Attorney General Tim Griffin earlier this week filed four briefs that aim to repeal federal desegregation supervision that would effectively exempt four South Arkansas school districts from state laws preventing students from enrolling in schools outside their home districts, The Arkansas Times reports.

The measure dovetails with Gov. Sarah Huckabee Sanders’ Arkansas LEARNS Act, an educational overhaul package that promotes vouchers. Proponents of the measure say it will create opportunities for low-income families, but critics say it will undermine public education.

Griffin’s filings aim to end federal desegregation supervision in Camden Fairview, Hope, Lafayette County and Junction City districts.

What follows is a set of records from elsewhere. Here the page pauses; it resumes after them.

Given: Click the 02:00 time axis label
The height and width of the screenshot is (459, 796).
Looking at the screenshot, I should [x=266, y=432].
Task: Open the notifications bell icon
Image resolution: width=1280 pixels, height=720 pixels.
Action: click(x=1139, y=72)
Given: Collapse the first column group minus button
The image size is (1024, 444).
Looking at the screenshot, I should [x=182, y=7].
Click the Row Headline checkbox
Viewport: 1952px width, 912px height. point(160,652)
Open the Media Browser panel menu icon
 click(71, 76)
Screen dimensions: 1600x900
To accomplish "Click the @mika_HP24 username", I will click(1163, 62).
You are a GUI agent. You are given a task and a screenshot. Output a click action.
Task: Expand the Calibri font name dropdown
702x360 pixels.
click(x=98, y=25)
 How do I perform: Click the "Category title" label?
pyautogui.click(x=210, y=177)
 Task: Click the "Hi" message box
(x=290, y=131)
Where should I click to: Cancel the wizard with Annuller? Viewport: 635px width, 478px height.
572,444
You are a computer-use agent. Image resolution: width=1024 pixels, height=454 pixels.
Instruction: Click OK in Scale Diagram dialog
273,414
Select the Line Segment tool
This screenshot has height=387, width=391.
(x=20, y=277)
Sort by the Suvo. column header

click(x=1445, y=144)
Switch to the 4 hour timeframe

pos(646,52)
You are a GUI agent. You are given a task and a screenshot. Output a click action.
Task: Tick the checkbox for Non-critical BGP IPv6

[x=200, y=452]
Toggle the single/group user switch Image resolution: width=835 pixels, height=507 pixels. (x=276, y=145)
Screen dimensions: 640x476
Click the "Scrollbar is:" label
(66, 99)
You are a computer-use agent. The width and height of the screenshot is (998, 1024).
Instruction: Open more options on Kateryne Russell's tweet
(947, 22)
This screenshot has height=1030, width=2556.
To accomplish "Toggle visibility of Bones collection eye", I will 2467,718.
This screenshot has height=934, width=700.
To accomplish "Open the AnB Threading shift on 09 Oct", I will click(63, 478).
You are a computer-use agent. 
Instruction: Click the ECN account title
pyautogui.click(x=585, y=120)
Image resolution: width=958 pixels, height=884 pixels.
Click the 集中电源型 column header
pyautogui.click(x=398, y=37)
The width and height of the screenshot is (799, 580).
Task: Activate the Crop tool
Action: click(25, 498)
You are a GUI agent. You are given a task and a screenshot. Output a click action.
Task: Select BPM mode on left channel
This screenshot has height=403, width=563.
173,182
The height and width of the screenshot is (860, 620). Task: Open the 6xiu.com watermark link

He said segregation no longer exists in Arkansas schools and that the supervision is now unnecessary.

Griffin in a statement described the civil rights measures his filings would upend as “unconstitutional, race-based consent decrees from decades past are denying equal rights to parents to select the school that best meets the needs of their children.”

“Despite segregation ending decades ago, several school districts have left outdated consent decrees on the books and rely on them to opt out of school choice, thereby avoiding competition and retaining funds for students who would otherwise leave,” his statement said.

“Schools must be accountable to parents, and children should not be stuck in schools that aren’t meeting their needs. Parents, not the government, must be allowed to decide what’s best for their children.”

Whitney Moore, an attorney who represents the four districts, defended the existing desegregation supervision, and said vouchers would promote “white flight” that would have a “segregative impact.”

"This is about remedying the effects of past de jure segregation and, as a remedy, race-based measures are constitutional," Moore told The Arkansas Democrat Gazette.

"Through the years, all of these districts have taken the position that they are non-discriminatory in their operations but the white flight issue persists and therefore, participating in school choice has a segregative impact."